**Your objective**
Reproduce verbatim, line by line, everything from the line containing "1400x795 pixels. How" to the last line of the listing below; add nothing.

** Records supplied follows **

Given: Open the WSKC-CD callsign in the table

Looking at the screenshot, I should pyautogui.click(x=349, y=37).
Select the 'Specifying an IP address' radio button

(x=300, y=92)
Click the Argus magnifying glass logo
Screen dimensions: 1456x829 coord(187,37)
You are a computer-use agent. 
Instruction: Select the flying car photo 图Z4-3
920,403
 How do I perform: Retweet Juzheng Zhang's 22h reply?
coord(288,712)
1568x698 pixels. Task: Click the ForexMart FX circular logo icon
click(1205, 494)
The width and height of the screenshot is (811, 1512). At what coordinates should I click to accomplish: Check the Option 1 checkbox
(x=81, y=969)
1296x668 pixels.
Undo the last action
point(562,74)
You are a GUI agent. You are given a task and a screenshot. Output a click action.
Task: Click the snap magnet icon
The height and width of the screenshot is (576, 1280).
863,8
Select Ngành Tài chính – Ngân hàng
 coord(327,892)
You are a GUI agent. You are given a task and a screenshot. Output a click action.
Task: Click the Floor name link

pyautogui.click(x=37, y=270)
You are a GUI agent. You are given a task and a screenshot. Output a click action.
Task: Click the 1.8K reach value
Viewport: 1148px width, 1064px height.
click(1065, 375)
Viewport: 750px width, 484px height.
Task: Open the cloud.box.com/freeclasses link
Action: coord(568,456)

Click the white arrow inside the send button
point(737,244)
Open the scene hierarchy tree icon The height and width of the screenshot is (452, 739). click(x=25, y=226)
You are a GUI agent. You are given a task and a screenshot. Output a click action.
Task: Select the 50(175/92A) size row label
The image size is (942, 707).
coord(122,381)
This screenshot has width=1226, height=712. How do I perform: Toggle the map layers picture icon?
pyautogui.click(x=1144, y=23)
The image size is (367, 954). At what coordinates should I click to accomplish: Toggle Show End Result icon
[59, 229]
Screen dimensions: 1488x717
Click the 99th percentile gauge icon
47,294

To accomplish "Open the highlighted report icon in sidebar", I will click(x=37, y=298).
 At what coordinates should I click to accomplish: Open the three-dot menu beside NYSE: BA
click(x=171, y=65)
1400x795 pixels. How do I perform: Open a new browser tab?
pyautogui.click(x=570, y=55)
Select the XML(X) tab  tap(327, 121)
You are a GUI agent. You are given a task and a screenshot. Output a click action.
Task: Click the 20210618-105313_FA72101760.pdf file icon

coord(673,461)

** End of Records supplied **

**Output of the exercise**
1400x795 pixels. How do I perform: Open a new browser tab?
pyautogui.click(x=570, y=55)
Select the XML(X) tab  tap(327, 121)
You are a GUI agent. You are given a task and a screenshot. Output a click action.
Task: Click the 20210618-105313_FA72101760.pdf file icon

coord(673,461)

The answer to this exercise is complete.